◆ **GIVEN EXERCISE**
Return the passage of the following post on home education worries word for word, from "However, we have" up to and including "of your child.".

I popped over to Rachel’s home education blog (here) recently and felt such empathy for her wobbles!
Meet Rachel over on her blog
We all get them – I did too – even though when writing about home education I always try and herald the positive.
However, it’s not entirely accurate to consider wobbles a down side of home education, because wobbles are a down side of any educational route, school or otherwise. And if the kids were in school there’d be just as many concerns. Actually – there were – as ours went a while.
And wobbles are in fact a down side of parenting, for, whatever style you adopt, whatever sort of person you are, anxieties about the children are ever present. Wobbles are a natural part of family life and not exclusive to home education. The up side is; it’s because we care. We’re caring parents and caring parents worry.
However, we have to keep that in perspective and one of the techniques I used regularly and one that many parents are bad at is self-care. We have to look after ourselves to home educate (and parent) long term. (This post explains)
The other thing that sometimes worries us about home educating longer term is that you can feel as the children get older it gets more serious and that ‘time is running out’.
I’ve put that in inverted commas to identify the fact that it’s not true. Time is not running out. You can take as long as you like (or the kids like) with their education. They don’t have to be finished, polished, qualified by the time they’re 16. It’s not law. There are variations that work just as well. And the whole point of home education is that you do whatever suits the needs of your child.
Inevitably we compare our kids with those in schools. And that always gives us wobblitus! Best to forget what schools are doing and stick to your principles to educate to suit your child’s needs, rather than the system’s needs.
And as for serious; thinking back to when the children were little I imagine that you took quite a lightweight, inspirational, almost playful approach to their learning life. Well, just because the children are teens does not mean it has to be any different. Whatever you do as part of their education can still be done with a light touch.

◆ **LISTED RECORDS**
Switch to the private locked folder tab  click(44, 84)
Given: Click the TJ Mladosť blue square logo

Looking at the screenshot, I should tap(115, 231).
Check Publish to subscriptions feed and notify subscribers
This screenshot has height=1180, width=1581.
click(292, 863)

◆ **REPLY**
However, we have to keep that in perspective and one of the techniques I used regularly and one that many parents are bad at is self-care. We have to look after ourselves to home educate (and parent) long term. (This post explains)
The other thing that sometimes worries us about home educating longer term is that you can feel as the children get older it gets more serious and that ‘time is running out’.
I’ve put that in inverted commas to identify the fact that it’s not true. Time is not running out. You can take as long as you like (or the kids like) with their education. They don’t have to be finished, polished, qualified by the time they’re 16. It’s not law. There are variations that work just as well. And the whole point of home education is that you do whatever suits the needs of your child.